## Makale
Makale / Toplumsal Makaleler

Eklenme Tarihi : 23.11.2020
Okunma Sayısı : 989
Yorum Sayısı : 0

Samsun, 23.11.2020

 

[Sayın, Prof. Dr.]

Muzaffer Şeker

Ufuk Akçiğit

Elif Özcan- Tok

Muzaffer Elmas

Ömer Demir

 

     TÜBA Türkiye Bilimler Akademisi için hazırlanan, Kasım 2020’de web sitenizde yayınlanan, 115 sayfalık, “Türkiye Bilim Raporu” adlı kitabı ilgiyle okudum. Uluslararası bilim liginde kaçıncı kümede, kimlerle oynadığımızı tahmin ediyorduk, böylece bilimsel bir veriyle de teyit etmiş olduk.

Emeği geçen herkese sonsuz teşekkürler. Daha önce böyle detaylı, derinlikli, doyurucu ve içten bir rapor okumamıştım. Kalkınma grafiğimiz kötü olsa da karamsarlığa kapılıp, rüzgarın yönüne bırakamayız kendimizi elbette.

     Ben bir akademisyen değilim, resmi görevi olan bir bilim insanı da değilim.

55 Yaşında, üniversite mezunu, SSK emeklisi, yılda ortalama en az 100 kitap okuyan, on kitabın da yazarı olan bir yurttaşım. Bilim, kültür, medeniyet, sanat, edebiyat ve adalet gönüllüsüyüm.

Bu ideallerimin altını, pozitif anlamda doldurmaya çalışıyorum.

     Önce kendimce bazı öneri ve eleştiriler sunmak istiyorum. Kanaatlerimin; yanlışlanabilir, geliştirilebilir, düzeltilebilir olduğunu baştan kabul ettiğimi belirteyim.

Önce müsaadenizle “bilim nedir” sorusunun karşılığını, kabul gören kaynaklardan araştıralım:

Bilim;

1.Evrenin veya olayların bir bölümünü konu olarak seçen, deneye dayanan yöntemler ve gerçeklikten yararlanarak sonuç çıkarmaya çalışan düzenli bilgi, ilim.

2. Genel geçerlik ve kesinlik nitelikleri gösteren yöntemli ve dizgesel bilgi.

3.Belli bir konuyu bilme isteğinden yola çıkan, belli bir amaca yönelen bir bilgi edinme ve yöntemli araştırma süreci.

4. yöntemle elde edilen ve uygulamayla doğrulanan, her zaman ve her yerde geçerlik ve kesinlik nitelikleri taşıyan yöntemli ve dizgesel bilgi.

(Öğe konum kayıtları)
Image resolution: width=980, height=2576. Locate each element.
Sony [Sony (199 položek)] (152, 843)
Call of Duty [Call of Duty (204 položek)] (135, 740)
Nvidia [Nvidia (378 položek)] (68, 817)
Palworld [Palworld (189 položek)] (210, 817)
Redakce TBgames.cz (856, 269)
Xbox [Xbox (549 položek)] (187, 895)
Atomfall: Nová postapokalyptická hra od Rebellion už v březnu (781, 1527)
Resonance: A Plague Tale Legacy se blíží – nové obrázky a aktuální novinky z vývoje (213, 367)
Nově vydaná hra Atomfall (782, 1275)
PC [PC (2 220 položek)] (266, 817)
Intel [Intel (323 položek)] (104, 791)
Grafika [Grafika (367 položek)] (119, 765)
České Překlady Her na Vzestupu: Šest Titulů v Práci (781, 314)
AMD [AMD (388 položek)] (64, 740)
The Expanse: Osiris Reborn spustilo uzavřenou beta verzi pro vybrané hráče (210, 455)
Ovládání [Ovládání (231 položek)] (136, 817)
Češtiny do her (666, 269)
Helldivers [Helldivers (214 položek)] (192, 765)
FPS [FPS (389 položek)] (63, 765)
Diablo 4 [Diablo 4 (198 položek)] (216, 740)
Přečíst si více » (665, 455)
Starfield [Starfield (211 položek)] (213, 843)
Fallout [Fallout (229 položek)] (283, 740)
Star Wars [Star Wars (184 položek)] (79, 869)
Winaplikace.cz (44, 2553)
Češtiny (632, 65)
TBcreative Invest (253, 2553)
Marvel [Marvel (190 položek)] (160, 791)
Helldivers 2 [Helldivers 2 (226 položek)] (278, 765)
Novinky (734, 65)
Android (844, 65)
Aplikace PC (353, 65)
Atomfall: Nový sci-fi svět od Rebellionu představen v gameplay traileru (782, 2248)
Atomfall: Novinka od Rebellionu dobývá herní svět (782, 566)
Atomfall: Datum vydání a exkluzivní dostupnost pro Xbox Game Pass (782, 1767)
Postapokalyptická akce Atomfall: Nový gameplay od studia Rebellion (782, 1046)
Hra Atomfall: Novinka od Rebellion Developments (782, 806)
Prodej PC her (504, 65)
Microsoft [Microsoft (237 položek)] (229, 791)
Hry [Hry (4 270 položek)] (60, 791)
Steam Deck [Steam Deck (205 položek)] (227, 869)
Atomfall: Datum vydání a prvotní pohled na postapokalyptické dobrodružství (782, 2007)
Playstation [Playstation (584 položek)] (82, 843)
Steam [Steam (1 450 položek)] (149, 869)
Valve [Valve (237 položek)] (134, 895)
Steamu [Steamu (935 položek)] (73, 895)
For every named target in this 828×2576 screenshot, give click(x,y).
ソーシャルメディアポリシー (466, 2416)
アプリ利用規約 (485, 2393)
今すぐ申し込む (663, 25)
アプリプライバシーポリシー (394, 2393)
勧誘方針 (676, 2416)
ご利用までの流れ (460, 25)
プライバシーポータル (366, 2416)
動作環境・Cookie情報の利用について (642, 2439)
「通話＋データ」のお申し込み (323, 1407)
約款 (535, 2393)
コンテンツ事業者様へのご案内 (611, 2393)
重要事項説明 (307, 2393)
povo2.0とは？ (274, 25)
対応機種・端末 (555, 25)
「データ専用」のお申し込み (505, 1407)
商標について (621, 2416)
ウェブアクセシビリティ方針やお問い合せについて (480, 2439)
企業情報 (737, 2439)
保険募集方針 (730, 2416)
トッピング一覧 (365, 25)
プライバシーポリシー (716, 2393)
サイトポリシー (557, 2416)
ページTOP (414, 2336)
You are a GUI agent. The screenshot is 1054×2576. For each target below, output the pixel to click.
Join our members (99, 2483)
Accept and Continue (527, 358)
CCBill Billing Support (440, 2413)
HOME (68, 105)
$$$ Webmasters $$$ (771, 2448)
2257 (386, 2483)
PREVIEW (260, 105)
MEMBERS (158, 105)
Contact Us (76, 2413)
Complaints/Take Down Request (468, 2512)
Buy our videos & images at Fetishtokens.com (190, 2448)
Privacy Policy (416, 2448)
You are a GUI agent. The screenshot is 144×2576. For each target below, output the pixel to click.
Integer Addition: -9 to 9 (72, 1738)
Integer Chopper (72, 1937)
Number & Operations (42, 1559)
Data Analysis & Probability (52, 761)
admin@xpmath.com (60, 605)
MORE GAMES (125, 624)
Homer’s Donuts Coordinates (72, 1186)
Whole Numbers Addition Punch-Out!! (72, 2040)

## Yapılacak Görevler
**a.** Türkiye Bilim Raporu üzerine yazılan makaleye göre bu rapor kaç sayfadır?
**b.** Türkiye Bilim Raporu makalesinde "2. Genel geçerlik" sözlerinden başlayıp "yöntemli araştırma süreci." sözlerine kadar uzanan bölümün tamamını hiç değiştirmeden yeniden yazar mısınız?
**c.** Türkiye Bilim Raporu hakkındaki makaleyi son cümlesinden sonra gelecek şekilde yazmaya devam eder misiniz?

## Görev Sonuçları
**a.** Rapor 115 sayfalıktır.

**b.**
2. Genel geçerlik ve kesinlik nitelikleri gösteren yöntemli ve dizgesel bilgi.

3.Belli bir konuyu bilme isteğinden yola çıkan, belli bir amaca yönelen bir bilgi edinme ve yöntemli araştırma süreci.

**c.**
 

     Benzer tanımlar çoğaltılabilir. Demek ki bilim dediğimizde, yalnızca, teknoloji üreten, ekonomik bir değeri olan, nesnel ve pozitif ölçümleme yapılabilen konularla sınırlandırılmıyor.

Bilimi çok farklı tasniflerle sınıflandıranlar olsa da, biz en azından Fen ve Teknoloji bilimleri

Ve Sosyal bilimler olarak iki ana başlığa ayırabilirdik.

Bir yurttaş olarak bunları neden yazıyorum?

TÜBA çalışma gruplarını inceledim. %99 Fen bilimleri ağırlıklı bir çalışma takvimi planlanmış.

Yalnızca teknoloji ve ekonomik değer üreten bilim; bizi evreni bütüncül tanımaktan uzak bırakır.

Kurul üyelerinin ve çalışma planının multidisipliner bir bilimsel öngörüyle belirlenmesini arzu ederdim.

Sosyal bilimler ve Fen bilimleri arasında simbiyotik bir ilişki vardır. Biri, diğerini besler.
Senkronizasyon ve kalibrasyon işlemlerinde toplum olarak ikisinden de faydalanırız.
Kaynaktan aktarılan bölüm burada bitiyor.